South African competition commission has given conditional approval of Anheuser-Busch InBev’s $100bn acquisition of SABMiller.
The Commission has given to the recommendations to the Competition Tribunal following an investigation into the deal, and the tribunal will have a final say in the proposed acquisition.
During the investigation, the commission has found that the proposed merger raises several competition and public interest concerns, and asked the Tribunal to address them.
The Commission said that there are concerns regarding job losses following the merger, though AB InBev has promised not retrench people in South Africa.
In order to address the competition concerns, the commission has asked the merged company to sell SABMiller's share in Distell, which is the largest producer of ciders in South Africa, followed by SAB. The Commission said that the merger could lead to exchange of commercially sensitive information between AB InBev and Distell.
"The Commission found that SABMiller, through SAB, holds a significant shareholding in Distell Group Limited (Distell)," the commission said in a statement.

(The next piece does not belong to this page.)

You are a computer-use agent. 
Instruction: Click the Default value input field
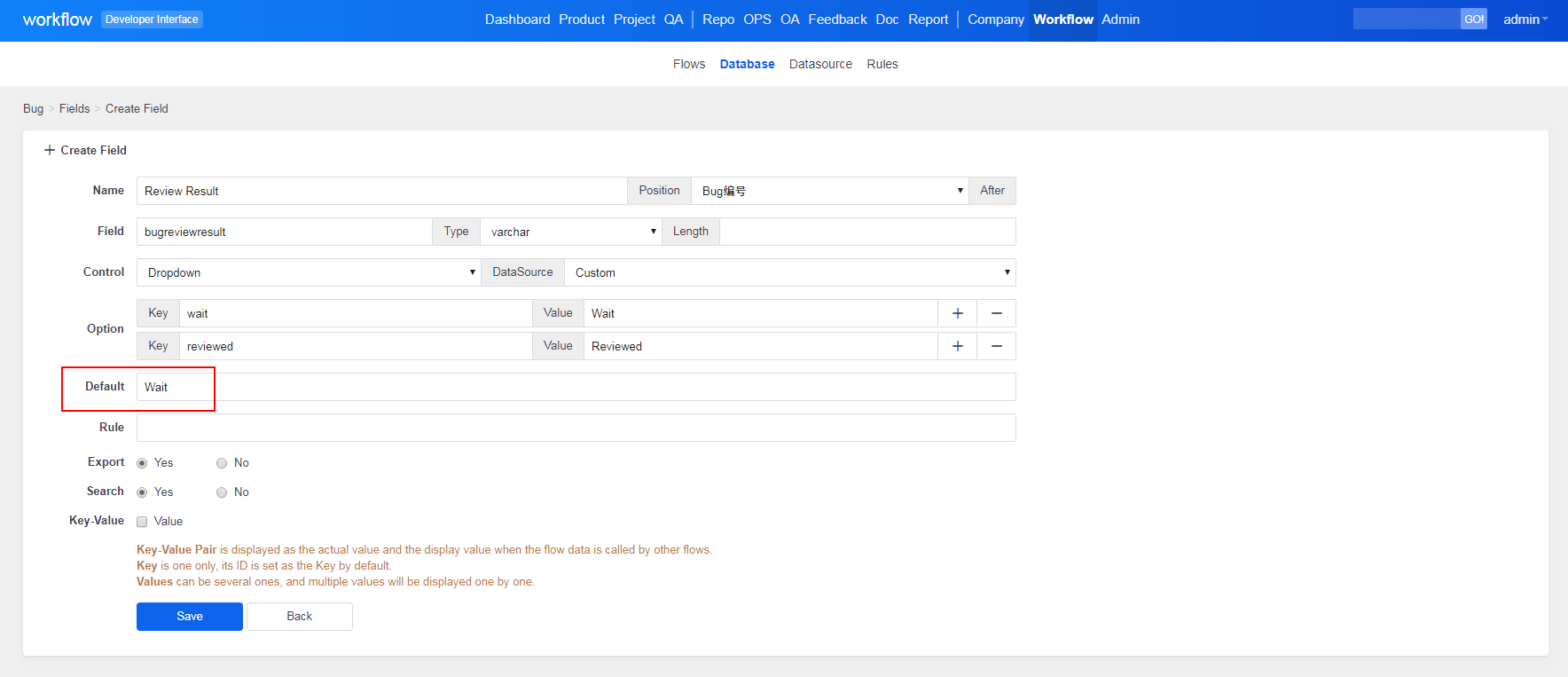(576, 387)
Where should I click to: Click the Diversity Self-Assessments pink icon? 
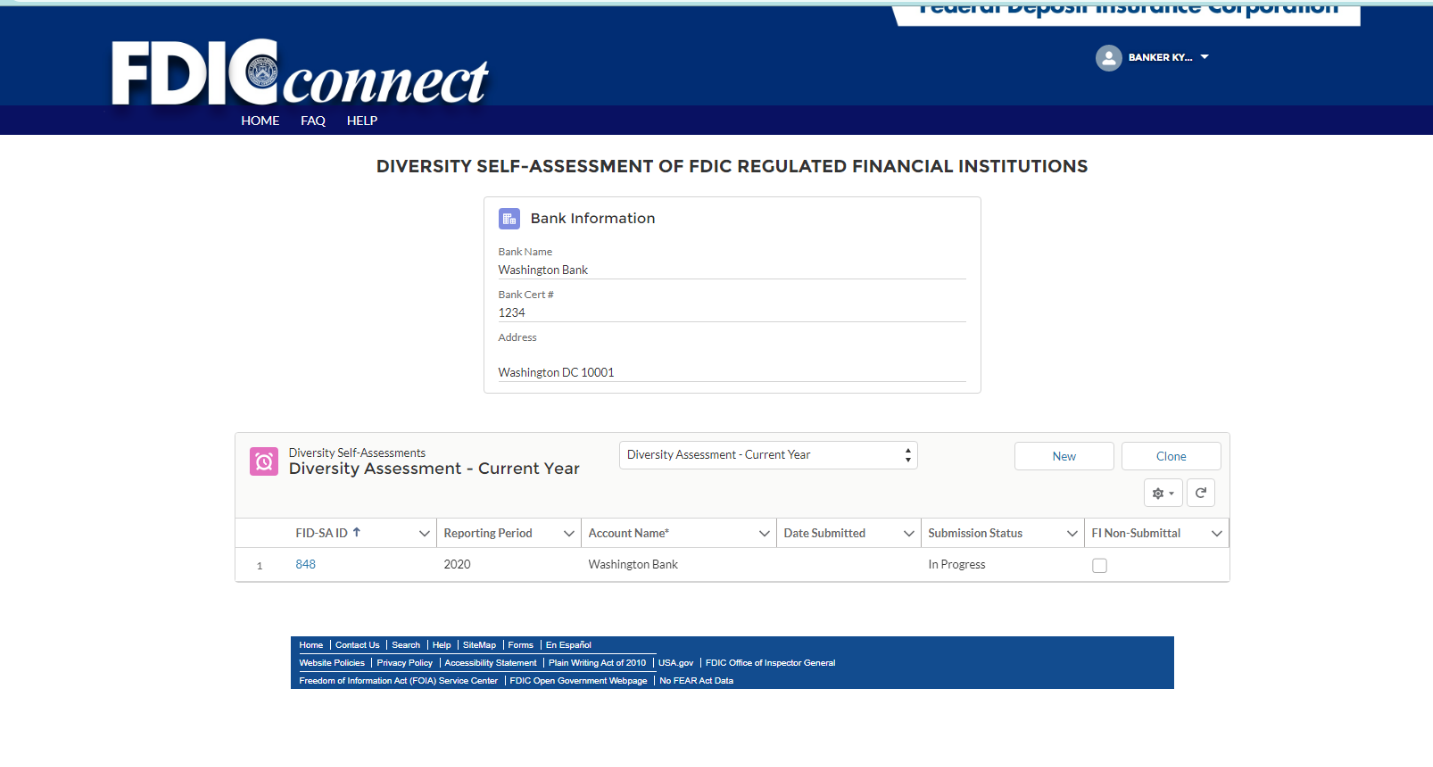point(264,461)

"Upon implementation of the merger, AB InBev will be entitled to appoint a certain number of directors to the board of Distell, its direct competitor.
South African competition commission has also suggested that the merged company should invest about $43.9m in domestic agriculture to boost production of barley, hops and maize, as well as promote the entry of black farmers in South Africa.
AB InBev bottles soft drinks for Pepsi outside the country while post merger it will bottle soft drinks for Coca Cola in South Africa.
The Commission has expressed concern that the bottling arrangement for both the soft drinks majors could lead to sharing of commercially sensitive information.
"AB InBev has undertaken to ensure that its employees who are involved in bottling operations for Coca-Cola will not also be involved in its bottling operations for Pepsi , and there will be no sharing of commercially sensitive information between the two."
As the investigation found that the combined entity will be a dominant player in tin metal crowns through its ownership Coleus, AB InBev has agreed to supply tin metal crowns to third parties for a period of five years following closing of the merger.
"In addition to the above, AB InBev has also undertaken that it will not preclude or induce any retailer from offering non -merged entity owned cold storage and non-merged entity owned refrigerator space to competing third parties."
The Commission has also asked AB InBev to continue supply input products, such as hops and malt that are currently supplied by the company to small beer producers
The deal, which has already received approval from European competition commission, will make the combined entity a bigger rival of Heineken in terms of beer sale.
SABMiller said in a statement: "Following on from AB InBev's receipt of exchange control approval from the South African Reserve Bank and the European Commission's approval of the recommended combination with SABMiller plc, AB InBev believes it is well on track to secure the necessary regulatory approvals that will allow for closing in the second half of 2016."